> **Excerpt provided**:
According to the US Dept. of Health and Human Services’ Administration for Community Living, in 2020, 51% of Americans aged 65 and older lived in nine states: California, Florida, Texas, New York, Pennsylvania, Ohio, Illinois, North Carolina, and Michigan. We conducted in-depth human-centered research activities in five of those states – California, Texas, New York, Pennsylvania, and Ohio – as well as in Iowa and Alabama.

A map of the United States indicating the locations where researchers recruited participants: California (in the Calexico and El Centro areas), Texas (in the Dallas area), Iowa (in the Des Moines area), Alabama (in the Selma and Mobile areas), Ohio (in the Ashland area), Pennsylvania (in the Pittsburgh area), and New York (in the New York City area).

Fig. 6. Research took place in seven diverse communities across the country. Image courtesy of the Public Policy Lab.

The locations represent diverse geographic areas, population densities, political leanings, and U.S. Department of Health and Human Services (HHS) regions. We additionally selected four states in which more than 10.7% of the population is dually eligible for Medicare and Medicaid.

By concentrating research in a set of locations, rather than finding 66 participants in 66 different places, we sought to gather community-level trends, in addition to individual-level experiences. Ultimately, we were able to observe that some topics were more prevalent in each of our locations than in others.

A map of the United States with the seven research locations indicated. Each location has a box indicating which themes were more present than the average. For example, the trends in Pittsburgh, Pennsylvania were Race and Ethnicity, while the trends in Dallas, Texas were Housing Experience, Early Life, and Caregiver Ecosystem.

Fig. 7. For each location, some topic areas were more prevalent in that location than across the whole research pool. Image courtesy of the Public Policy Lab.

Inquiry Areas

Inquiry areas are broad topics or categories of knowledge that we hope to better understand through research. Inquiry areas apply to all participant or stakeholder types, and they are used to inform research methodologies, discussion guides, and desk research.

To develop our inquiry areas for the Public Prospective Longitudinal Understanding Study of 65+ Adults, PPL collaborated with The SCAN Foundation staff and also examined precedent surveys and studies of older adults. We identified four areas of interest that we believed could be further illuminated through qualitative human-centered design research (see illustration below). These inquiry areas guided our research engagements with older adults, their caregivers, and subject-matter experts:

Table 1. Inquiry Areas for the Public Prospective Longitudinal Understanding Study of 65+ Adults

Older Adults’ Lived ExperiencePolicy and System Interactions
What are older adults’ experiences, needs, and preferences around aging?How do policies and healthcare systems currently respond to older adults’ needs and preferences?
How do identity and culture relate to older adults’ needs and preferences and the success of existing services and policies in serving them?How could policies and healthcare systems change to support older adults better?

Research Recruiting

We recruited our cohort of 66 older adults through Area Agencies on Aging, local senior centers, and institutional and academic connections of the project’s 25-member advisory committee. Recruiting materials were also distributed on social media and printed and posted at high-traffic areas at community-based organizations’ physical locations and other community hubs.

As noted above, our aim was to assemble a research pool that over-represented people of color, lower-income people, and people who live in rural areas. This is a form of intentional sampling bias intended to elevate voices that are often underrepresented in policy decision making. As we had commitments to public sharing of data and to longitudinal research, we also made it explicit during recruiting that participants should be willing to allow us to share their data publicly and to participate in future research.

> **Extracted records**:
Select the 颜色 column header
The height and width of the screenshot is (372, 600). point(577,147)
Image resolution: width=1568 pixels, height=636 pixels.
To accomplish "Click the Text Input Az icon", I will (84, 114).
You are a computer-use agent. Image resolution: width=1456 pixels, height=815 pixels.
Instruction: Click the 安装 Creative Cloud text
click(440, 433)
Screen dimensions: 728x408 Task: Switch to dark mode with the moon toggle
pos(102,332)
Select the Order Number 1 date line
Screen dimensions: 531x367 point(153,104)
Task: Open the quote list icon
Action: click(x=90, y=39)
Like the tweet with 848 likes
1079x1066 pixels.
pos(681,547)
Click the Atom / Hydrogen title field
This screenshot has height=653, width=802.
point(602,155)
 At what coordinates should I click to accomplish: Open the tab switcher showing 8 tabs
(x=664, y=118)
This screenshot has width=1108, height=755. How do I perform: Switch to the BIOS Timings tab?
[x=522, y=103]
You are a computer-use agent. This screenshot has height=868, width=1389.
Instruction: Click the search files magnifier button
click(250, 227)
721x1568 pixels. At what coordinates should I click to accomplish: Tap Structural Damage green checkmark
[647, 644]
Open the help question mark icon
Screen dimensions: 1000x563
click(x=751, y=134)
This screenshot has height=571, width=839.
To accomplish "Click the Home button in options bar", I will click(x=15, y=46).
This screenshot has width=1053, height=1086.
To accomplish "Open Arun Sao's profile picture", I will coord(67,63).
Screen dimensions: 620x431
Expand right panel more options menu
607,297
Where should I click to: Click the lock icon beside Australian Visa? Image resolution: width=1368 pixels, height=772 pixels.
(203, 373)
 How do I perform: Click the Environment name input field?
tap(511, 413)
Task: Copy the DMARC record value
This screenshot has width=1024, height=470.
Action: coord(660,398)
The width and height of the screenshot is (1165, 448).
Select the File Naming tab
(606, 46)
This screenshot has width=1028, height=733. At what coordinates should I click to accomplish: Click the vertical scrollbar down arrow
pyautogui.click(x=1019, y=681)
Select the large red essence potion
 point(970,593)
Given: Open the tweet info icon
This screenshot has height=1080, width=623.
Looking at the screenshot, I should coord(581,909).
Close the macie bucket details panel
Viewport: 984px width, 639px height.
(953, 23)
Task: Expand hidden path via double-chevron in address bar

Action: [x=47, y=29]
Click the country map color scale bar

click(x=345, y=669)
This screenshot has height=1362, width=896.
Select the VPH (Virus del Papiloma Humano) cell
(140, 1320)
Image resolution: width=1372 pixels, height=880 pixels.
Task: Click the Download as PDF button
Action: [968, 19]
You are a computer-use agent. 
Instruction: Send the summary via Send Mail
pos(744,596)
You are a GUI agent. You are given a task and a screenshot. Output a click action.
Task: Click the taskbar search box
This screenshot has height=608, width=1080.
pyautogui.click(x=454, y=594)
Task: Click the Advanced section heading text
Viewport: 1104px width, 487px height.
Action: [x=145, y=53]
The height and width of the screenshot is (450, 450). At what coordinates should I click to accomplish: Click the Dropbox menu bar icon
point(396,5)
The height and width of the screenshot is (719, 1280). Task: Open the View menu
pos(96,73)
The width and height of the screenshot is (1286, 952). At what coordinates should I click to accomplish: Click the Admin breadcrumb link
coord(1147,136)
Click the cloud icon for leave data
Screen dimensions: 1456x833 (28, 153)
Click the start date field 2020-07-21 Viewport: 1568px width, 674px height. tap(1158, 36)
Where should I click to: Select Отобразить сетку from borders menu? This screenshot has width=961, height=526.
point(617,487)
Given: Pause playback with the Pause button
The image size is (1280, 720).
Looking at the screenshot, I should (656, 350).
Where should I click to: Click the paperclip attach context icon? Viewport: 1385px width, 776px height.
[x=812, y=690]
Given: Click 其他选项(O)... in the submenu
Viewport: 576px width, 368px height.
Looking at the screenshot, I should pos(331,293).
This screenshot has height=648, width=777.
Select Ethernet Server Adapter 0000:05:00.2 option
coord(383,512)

> **Set of tasks**:
[a] From the excerpt on aging research above, set down the passage starting at "According to the" and ending at "Iowa and Alabama.", word for word.
[b] Answer these from the aging research excerpt:
(i) What share of Americans aged 65 and older lived in nine states in 2020?
(ii) In which areas of Alabama were participants recruited?
(iii) How many older adults made up the recruited cohort?

> **Task results**:
[a]
According to the US Dept. of Health and Human Services’ Administration for Community Living, in 2020, 51% of Americans aged 65 and older lived in nine states: California, Florida, Texas, New York, Pennsylvania, Ohio, Illinois, North Carolina, and Michigan. We conducted in-depth human-centered research activities in five of those states – California, Texas, New York, Pennsylvania, and Ohio – as well as in Iowa and Alabama.

[b]
(i) 51%
(ii) The Selma and Mobile areas
(iii) 66